■ What you need to do ■
Copy out the data line by line exactly, from its start to the line bearing "Click the vertical scrollbar thumb", inclusive.

Dataset entries
• • • •
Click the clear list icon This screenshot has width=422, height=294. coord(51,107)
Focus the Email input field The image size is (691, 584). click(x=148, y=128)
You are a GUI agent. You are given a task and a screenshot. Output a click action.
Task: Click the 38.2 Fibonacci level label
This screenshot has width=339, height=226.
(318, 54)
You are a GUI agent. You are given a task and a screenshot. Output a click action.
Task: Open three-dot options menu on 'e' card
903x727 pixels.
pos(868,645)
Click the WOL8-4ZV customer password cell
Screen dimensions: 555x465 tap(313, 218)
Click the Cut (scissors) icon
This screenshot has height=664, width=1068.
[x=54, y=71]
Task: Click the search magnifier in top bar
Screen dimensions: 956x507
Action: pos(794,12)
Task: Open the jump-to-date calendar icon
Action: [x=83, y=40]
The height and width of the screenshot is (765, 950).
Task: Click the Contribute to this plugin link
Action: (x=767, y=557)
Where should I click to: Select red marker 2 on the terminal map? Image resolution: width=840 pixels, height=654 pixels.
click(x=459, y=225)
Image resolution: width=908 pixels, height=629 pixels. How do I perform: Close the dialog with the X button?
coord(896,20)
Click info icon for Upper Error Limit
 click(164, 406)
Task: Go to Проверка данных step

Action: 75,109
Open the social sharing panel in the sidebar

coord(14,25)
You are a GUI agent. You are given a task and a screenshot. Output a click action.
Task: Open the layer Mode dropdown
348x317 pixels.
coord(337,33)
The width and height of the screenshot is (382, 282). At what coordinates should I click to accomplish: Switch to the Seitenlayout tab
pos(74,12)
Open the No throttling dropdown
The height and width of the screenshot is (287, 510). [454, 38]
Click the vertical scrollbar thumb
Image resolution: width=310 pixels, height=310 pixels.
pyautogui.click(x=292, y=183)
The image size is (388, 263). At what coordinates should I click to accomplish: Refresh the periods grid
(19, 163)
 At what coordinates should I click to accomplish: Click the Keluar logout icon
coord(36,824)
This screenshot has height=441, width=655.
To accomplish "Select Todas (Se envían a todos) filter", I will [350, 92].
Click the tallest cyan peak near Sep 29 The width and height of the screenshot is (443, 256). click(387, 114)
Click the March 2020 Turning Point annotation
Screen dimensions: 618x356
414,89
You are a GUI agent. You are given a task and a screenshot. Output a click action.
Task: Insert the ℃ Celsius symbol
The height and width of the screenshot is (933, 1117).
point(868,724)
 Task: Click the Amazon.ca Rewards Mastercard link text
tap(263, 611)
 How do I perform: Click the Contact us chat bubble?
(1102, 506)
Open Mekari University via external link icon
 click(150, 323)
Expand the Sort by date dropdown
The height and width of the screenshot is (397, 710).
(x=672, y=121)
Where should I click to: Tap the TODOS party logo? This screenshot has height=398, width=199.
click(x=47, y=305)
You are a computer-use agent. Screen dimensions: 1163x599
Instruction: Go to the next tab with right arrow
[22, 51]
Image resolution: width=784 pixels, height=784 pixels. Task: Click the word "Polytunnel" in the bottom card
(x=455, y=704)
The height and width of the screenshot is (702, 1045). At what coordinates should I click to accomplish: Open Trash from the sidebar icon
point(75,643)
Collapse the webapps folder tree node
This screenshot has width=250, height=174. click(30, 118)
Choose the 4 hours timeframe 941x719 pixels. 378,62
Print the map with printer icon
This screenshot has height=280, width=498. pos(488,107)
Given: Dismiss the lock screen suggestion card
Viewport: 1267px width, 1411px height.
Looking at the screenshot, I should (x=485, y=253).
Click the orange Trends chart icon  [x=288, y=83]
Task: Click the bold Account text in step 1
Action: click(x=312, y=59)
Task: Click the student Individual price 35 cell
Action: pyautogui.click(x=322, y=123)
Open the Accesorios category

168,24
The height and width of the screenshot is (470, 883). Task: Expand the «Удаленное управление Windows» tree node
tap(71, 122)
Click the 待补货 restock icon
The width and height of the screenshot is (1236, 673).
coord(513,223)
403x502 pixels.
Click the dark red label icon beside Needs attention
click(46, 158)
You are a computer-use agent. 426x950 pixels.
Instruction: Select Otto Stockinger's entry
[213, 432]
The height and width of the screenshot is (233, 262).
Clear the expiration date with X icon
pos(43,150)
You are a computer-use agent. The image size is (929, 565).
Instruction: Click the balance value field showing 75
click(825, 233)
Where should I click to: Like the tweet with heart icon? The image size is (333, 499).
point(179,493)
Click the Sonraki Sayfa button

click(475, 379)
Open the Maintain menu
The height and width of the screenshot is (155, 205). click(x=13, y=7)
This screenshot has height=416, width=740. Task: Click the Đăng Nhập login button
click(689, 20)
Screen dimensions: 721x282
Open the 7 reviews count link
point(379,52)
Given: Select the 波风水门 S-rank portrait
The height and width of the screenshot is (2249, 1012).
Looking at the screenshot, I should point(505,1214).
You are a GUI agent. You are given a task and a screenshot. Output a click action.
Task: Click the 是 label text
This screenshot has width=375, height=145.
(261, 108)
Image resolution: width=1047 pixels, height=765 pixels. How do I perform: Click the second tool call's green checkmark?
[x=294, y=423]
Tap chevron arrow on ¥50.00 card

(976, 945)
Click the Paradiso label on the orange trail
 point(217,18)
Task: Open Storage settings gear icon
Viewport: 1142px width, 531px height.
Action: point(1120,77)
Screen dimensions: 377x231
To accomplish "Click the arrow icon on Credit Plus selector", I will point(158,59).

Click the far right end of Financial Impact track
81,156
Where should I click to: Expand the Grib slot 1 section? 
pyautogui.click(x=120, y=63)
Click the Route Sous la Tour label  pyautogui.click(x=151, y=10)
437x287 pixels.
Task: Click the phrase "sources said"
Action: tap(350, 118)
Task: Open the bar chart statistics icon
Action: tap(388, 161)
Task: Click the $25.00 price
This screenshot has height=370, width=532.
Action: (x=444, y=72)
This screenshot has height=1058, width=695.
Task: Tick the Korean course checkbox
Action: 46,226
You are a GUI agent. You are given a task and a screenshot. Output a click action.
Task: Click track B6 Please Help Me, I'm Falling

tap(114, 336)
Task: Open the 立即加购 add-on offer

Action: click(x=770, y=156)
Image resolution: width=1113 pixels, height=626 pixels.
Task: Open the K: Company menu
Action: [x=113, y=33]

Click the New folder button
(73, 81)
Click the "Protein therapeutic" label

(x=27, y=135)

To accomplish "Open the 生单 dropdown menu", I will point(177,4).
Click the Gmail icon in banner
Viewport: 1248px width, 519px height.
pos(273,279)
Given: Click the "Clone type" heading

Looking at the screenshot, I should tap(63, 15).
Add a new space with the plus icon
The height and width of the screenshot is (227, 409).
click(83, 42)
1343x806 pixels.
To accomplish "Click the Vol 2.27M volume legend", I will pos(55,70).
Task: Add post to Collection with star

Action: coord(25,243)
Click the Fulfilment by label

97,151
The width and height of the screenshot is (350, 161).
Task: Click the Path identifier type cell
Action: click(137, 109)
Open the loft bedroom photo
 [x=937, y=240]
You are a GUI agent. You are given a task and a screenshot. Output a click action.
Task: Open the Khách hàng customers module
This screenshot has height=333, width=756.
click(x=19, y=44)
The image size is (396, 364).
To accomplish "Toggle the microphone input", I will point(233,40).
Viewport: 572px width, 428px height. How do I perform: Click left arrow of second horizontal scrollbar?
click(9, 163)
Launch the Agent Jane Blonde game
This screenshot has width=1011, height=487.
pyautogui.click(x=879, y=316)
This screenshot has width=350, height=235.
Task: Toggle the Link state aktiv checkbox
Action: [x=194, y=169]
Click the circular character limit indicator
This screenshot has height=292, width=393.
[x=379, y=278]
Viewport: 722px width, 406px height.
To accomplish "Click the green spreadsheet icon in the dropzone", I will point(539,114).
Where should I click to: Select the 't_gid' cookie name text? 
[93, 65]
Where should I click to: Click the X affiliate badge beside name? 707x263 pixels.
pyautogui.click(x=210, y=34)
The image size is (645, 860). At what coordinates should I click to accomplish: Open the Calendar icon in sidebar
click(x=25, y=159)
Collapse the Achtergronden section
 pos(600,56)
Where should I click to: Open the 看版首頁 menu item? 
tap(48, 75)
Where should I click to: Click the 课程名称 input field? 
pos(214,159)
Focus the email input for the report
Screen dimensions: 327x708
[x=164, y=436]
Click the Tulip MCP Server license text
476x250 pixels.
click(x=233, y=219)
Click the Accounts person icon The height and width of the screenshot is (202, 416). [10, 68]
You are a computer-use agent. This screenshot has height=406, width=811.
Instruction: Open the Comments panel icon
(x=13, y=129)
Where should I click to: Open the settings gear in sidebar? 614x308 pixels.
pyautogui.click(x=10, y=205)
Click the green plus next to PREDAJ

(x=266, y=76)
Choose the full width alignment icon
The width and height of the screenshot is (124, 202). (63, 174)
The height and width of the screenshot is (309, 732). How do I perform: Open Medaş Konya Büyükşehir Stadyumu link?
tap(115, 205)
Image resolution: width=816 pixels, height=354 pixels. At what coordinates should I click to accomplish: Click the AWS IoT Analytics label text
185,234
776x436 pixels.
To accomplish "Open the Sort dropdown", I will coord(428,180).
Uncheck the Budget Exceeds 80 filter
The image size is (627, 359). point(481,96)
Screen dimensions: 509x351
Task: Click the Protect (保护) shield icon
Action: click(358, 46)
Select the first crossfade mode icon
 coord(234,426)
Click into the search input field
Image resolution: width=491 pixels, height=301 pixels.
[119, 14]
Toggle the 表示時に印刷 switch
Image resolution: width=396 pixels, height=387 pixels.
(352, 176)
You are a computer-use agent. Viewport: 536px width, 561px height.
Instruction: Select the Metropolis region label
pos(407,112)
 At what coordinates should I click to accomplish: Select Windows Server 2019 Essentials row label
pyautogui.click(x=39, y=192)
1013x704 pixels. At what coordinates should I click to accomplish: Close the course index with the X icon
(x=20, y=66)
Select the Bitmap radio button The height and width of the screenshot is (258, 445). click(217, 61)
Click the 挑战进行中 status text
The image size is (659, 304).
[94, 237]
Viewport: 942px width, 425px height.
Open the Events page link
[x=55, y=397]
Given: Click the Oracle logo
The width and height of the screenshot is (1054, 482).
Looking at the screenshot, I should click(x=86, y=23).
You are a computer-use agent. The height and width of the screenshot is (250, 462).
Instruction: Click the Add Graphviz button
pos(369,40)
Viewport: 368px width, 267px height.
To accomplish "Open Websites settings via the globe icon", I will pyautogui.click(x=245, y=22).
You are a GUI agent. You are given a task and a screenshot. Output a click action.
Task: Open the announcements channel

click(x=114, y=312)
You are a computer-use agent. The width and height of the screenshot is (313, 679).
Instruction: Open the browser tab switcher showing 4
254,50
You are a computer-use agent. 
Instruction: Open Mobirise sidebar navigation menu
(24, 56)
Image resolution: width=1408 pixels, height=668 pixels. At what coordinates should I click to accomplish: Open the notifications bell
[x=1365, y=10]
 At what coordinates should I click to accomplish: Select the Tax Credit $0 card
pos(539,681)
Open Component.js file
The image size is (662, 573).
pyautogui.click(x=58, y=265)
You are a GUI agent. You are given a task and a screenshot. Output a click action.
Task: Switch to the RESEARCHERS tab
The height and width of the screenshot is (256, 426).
• • • •
■ Task result ■
Click the clear list icon This screenshot has width=422, height=294. coord(51,107)
Focus the Email input field The image size is (691, 584). click(x=148, y=128)
You are a GUI agent. You are given a task and a screenshot. Output a click action.
Task: Click the 38.2 Fibonacci level label
This screenshot has width=339, height=226.
(318, 54)
You are a GUI agent. You are given a task and a screenshot. Output a click action.
Task: Open three-dot options menu on 'e' card
903x727 pixels.
pos(868,645)
Click the WOL8-4ZV customer password cell
Screen dimensions: 555x465 tap(313, 218)
Click the Cut (scissors) icon
This screenshot has height=664, width=1068.
[x=54, y=71]
Task: Click the search magnifier in top bar
Screen dimensions: 956x507
Action: pos(794,12)
Task: Open the jump-to-date calendar icon
Action: [x=83, y=40]
The height and width of the screenshot is (765, 950).
Task: Click the Contribute to this plugin link
Action: (x=767, y=557)
Where should I click to: Select red marker 2 on the terminal map? Image resolution: width=840 pixels, height=654 pixels.
click(x=459, y=225)
Image resolution: width=908 pixels, height=629 pixels. How do I perform: Close the dialog with the X button?
coord(896,20)
Click info icon for Upper Error Limit
 click(164, 406)
Task: Go to Проверка данных step

Action: 75,109
Open the social sharing panel in the sidebar

coord(14,25)
You are a GUI agent. You are given a task and a screenshot. Output a click action.
Task: Open the layer Mode dropdown
348x317 pixels.
coord(337,33)
The width and height of the screenshot is (382, 282). At what coordinates should I click to accomplish: Switch to the Seitenlayout tab
pos(74,12)
Open the No throttling dropdown
The height and width of the screenshot is (287, 510). [454, 38]
Click the vertical scrollbar thumb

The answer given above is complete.